Saved entries
⁂

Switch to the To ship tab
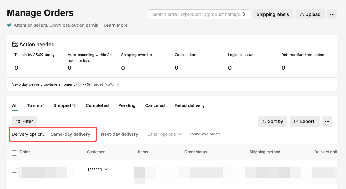This screenshot has width=346, height=189. [35, 105]
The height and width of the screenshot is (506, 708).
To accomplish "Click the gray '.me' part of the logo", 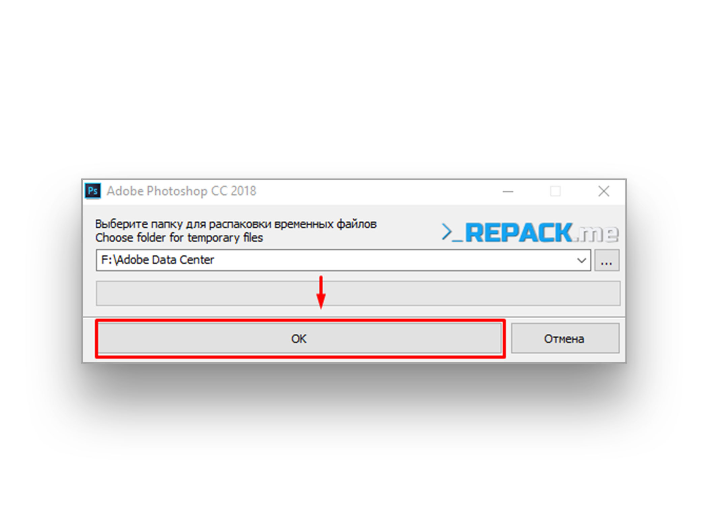I will point(596,233).
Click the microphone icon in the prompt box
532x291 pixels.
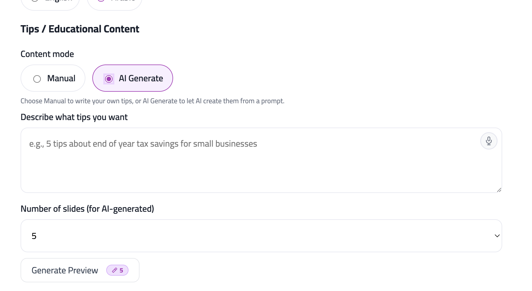pyautogui.click(x=489, y=141)
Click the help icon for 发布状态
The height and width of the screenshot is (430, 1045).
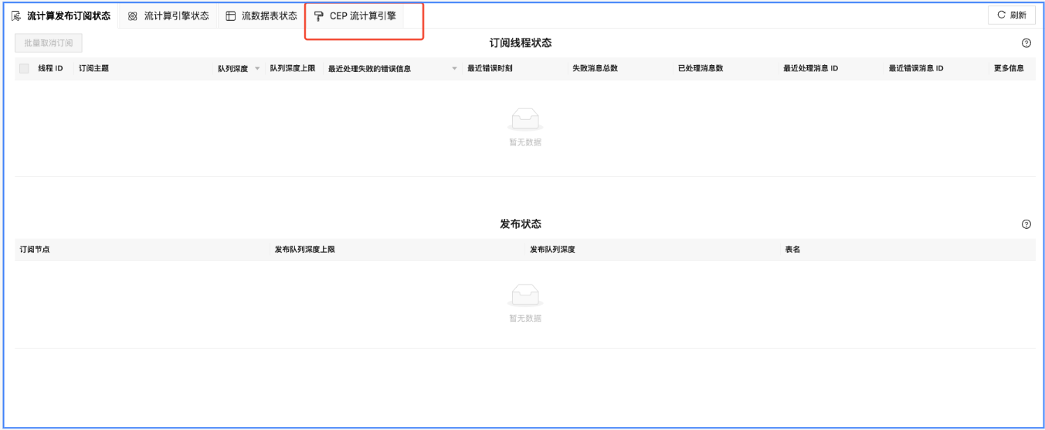[1026, 224]
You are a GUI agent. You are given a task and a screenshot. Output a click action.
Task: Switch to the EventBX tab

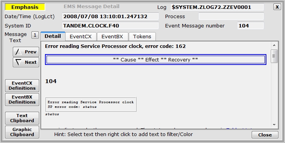(112, 37)
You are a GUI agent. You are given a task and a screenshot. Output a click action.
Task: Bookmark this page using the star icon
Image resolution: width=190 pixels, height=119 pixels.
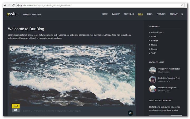coord(182,5)
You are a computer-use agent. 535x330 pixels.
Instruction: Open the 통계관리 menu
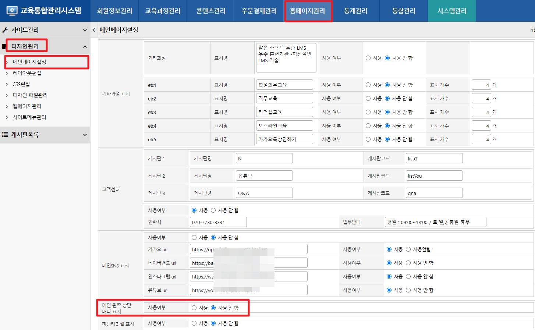point(355,11)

⁂

The required output is every line from the one containing "The height and width of the screenshot is (430, 1045)." through the last line of the records, inclusive, reproduced exactly and without pictures.

The height and width of the screenshot is (430, 1045).
[1026, 224]
You are a GUI agent. You are given a task and a screenshot. Output a click action.
Task: Switch to the EventBX tab

(112, 37)
You are a GUI agent. You are given a task and a screenshot. Output a click action.
Task: Bookmark this page using the star icon
Image resolution: width=190 pixels, height=119 pixels.
coord(182,5)
You are a computer-use agent. 535x330 pixels.
Instruction: Open the 통계관리 menu
point(355,11)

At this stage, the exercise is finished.